> _PROBLEM DETAILS_
Repeat, line for line, only the span that opens at the "Task: Open the Services navigation item" line and closes at the final line below. Skip the pictures.

Stored data entries:
____________

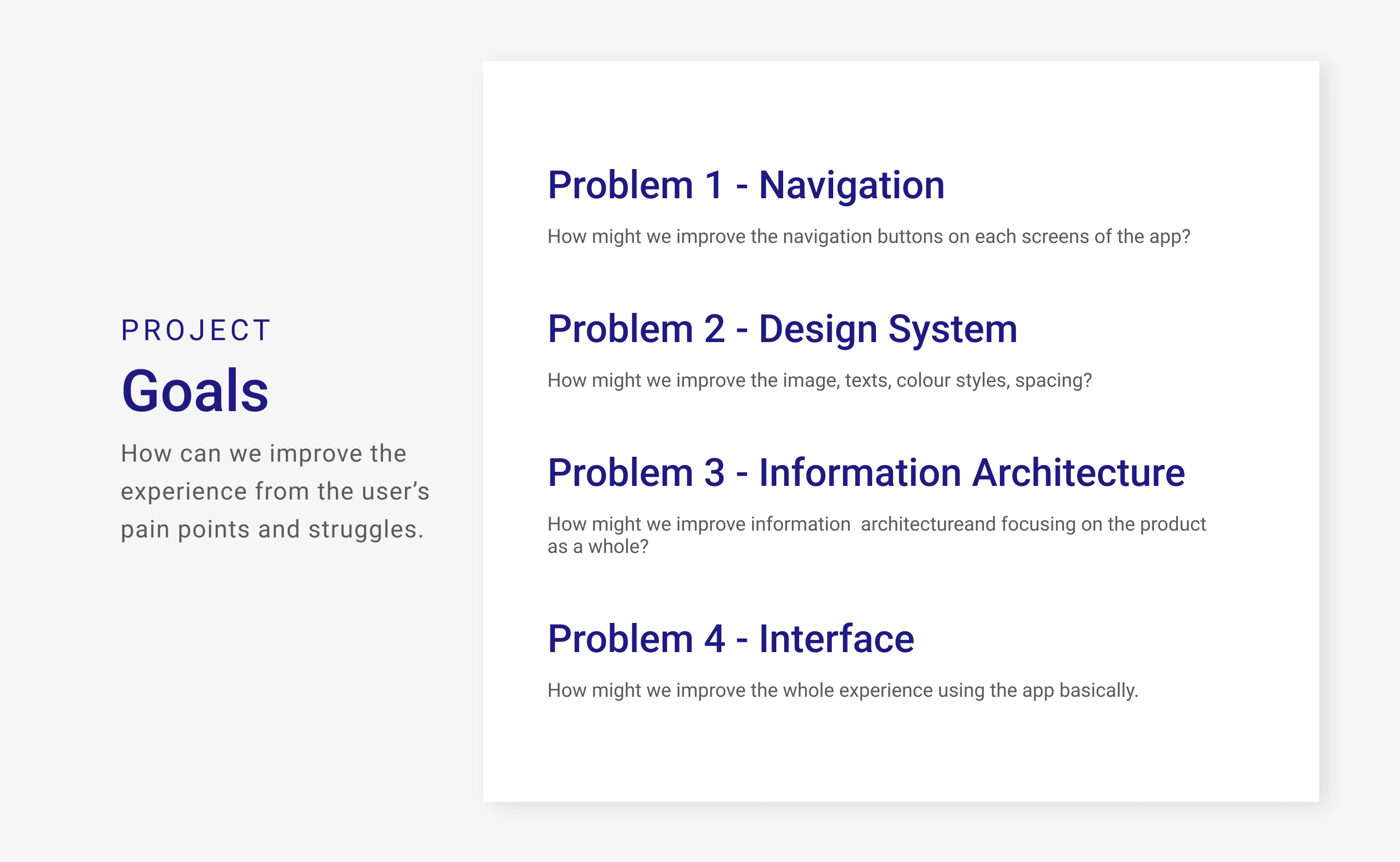Select the image, texts, colour styles question
This screenshot has width=1400, height=862.
pos(820,380)
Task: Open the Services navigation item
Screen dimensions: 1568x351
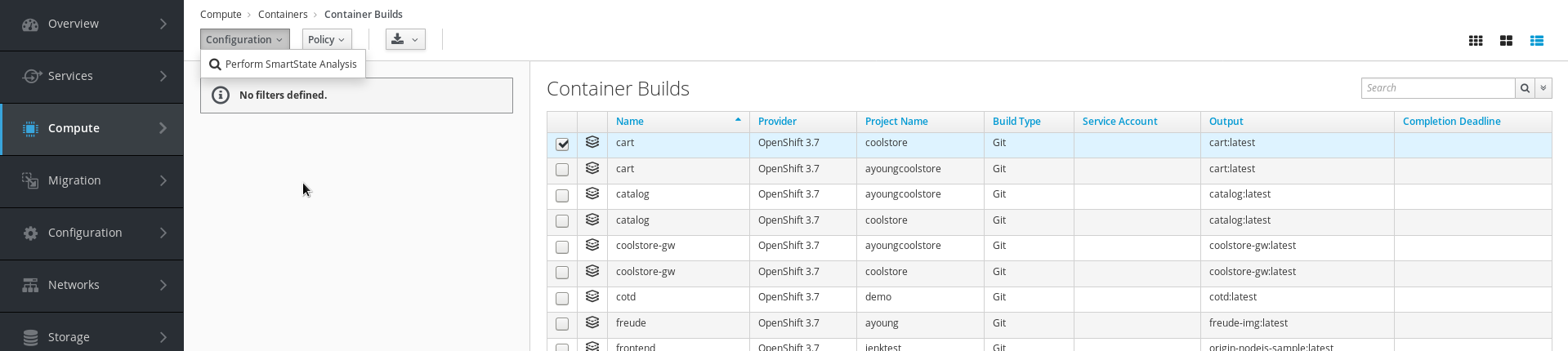Action: (92, 76)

____________

> _RESULT OF THE EXERCISE_
Task: Open the Services navigation item
Screen dimensions: 1568x351
Action: (92, 76)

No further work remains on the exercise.